09-06-2022 05:17 PM
Hey,
This properly confuses me every time I look at it. Is anyone able to explain in very simple terms how to work out what the mask should be?
For example: We have an IP scheme that looks like 10.x.128.0/24 where the x changes for each site. We have been using an IP Wildcard address object of 10.128.128.0/0.127.127.255 which seems to have been working for sites 10.[128-201].128.0/24 but now we have a site that uses 10.224.128.0/24 and the wildcard address object does not seem to match it.
What is our address object of 10.128.128.0/0.127.127.255 actually covering?
How can I understand easily how to work out what a mask should be?
Thanks!
Shannon
11-21-2022 07:51 AM
It's not quite as easy as it may seem with the wildcard mask you're using. You need to understand how the wildcard mask works to figure out which subnets will be matched.
If your wildcard mask was 0.127.255.255, then everything from 10.128.128.0-10.255.255.255 would match. But your mask is 0.127.127.255, which means some subnets are not going to match in that range.
You'll need to do some binary comparisons to figure out what matches and what doesn't. The matching logic is opposite of subnet masking.
11-21-2022 10:14 AM
Yeah thanks - this is my challenge. I am wanting to find an easy/repeatable way of working out what a mask covers, and also what mask would be required to cover a certain range.
Any tips or tools that can be used to do this easily without going through and trying to work out binary and correlating it?
11-22-2022 06:33 AM
Online calculators don't provide for unusual wc masks like you have. I don't know of any that would make it easier in this case.
Do you know why it was set this way originally? Any reason you can't change to 0.127.255.255, which would simplify knowing what would match? Or you could create a new object that will match 10.224+
How is that object being used? You're matching on a lot of potentially unnecessary addresses.
11-22-2022 09:30 AM
Yeah, that is the challenge; we're not just trying to match on standard CIDR's so the traditional calculators don't seem to cover our scenario's.

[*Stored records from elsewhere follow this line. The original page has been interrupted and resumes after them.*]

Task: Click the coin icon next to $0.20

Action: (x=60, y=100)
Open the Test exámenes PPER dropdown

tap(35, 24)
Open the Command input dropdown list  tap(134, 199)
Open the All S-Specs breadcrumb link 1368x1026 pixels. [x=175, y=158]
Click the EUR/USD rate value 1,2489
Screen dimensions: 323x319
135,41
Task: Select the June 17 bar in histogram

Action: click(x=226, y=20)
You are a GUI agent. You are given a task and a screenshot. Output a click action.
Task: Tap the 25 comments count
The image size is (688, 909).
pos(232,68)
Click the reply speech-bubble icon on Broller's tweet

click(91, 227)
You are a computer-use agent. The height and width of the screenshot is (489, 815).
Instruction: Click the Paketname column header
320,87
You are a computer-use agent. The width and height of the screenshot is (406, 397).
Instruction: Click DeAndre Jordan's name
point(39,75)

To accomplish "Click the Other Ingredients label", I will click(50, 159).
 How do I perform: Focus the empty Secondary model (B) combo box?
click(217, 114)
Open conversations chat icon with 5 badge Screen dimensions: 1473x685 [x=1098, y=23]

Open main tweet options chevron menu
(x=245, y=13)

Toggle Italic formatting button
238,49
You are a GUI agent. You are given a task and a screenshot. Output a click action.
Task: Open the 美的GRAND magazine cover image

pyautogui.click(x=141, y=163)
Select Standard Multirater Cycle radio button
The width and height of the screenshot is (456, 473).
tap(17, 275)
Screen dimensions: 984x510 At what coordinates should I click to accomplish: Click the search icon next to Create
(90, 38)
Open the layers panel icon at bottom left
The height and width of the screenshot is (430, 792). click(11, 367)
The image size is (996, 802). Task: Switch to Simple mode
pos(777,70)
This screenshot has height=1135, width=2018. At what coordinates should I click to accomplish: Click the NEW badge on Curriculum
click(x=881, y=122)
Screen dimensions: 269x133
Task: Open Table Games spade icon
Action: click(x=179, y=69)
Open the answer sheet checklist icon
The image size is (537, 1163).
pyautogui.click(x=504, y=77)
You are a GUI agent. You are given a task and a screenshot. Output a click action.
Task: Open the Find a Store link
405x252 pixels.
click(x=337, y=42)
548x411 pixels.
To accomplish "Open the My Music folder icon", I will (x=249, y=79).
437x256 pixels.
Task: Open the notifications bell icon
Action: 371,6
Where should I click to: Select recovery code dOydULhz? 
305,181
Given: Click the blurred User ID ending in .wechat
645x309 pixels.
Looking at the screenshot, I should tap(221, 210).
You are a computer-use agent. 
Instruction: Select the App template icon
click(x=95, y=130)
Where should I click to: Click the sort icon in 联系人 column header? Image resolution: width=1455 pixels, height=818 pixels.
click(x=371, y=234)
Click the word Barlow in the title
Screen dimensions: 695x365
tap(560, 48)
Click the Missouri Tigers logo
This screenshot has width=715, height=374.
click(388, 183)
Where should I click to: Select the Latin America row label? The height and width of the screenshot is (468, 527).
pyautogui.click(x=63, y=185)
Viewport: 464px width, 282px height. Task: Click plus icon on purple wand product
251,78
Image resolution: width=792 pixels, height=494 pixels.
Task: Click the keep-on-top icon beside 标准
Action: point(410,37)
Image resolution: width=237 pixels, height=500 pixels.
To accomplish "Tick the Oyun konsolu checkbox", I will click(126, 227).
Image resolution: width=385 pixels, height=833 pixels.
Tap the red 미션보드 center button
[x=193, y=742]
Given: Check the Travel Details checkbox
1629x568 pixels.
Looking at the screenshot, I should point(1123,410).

We have a number of sites that use a common scheme for IP addresses, we are wanting to use these wildcards to accurately match traffic for all sites without needing to create individual objects for each site/network. e.g.
Site A:
Corp Clients = 10.224.10.0/24
Corp WiFi = 10.224.88.0/24
Corp Security = 10.224.26.0/24
SCADA = 10.224.128.0/24
PLC = 10.224.129.0/24
Management = 10.224.3.0/24
etc x 20ish
Site B:
Corp Clients = 10.225.10.0/24
Corp WiFi = 10.225.88.0/24
Corp Security = 10.225.26.0/24
SCADA = 10.225.128.0/24
PLC = 10.225.129.0/24
Management = 10.225.3.0/24
etc x 20ish
So the 2nd Octet changes for each site, but the 3rd octet is always the same. We want wildcard masks that match the different address objects (10.x.10.0/24, 10.x.88.0/24) etc. so we only need one address object in the policies for all sites, rather than creating 50-100 address objects for each network to cover all the sites.
To complicate it further we only want to look at addresses where the 2nd octet is 128-255 as lower numbers are unrelated to this use case.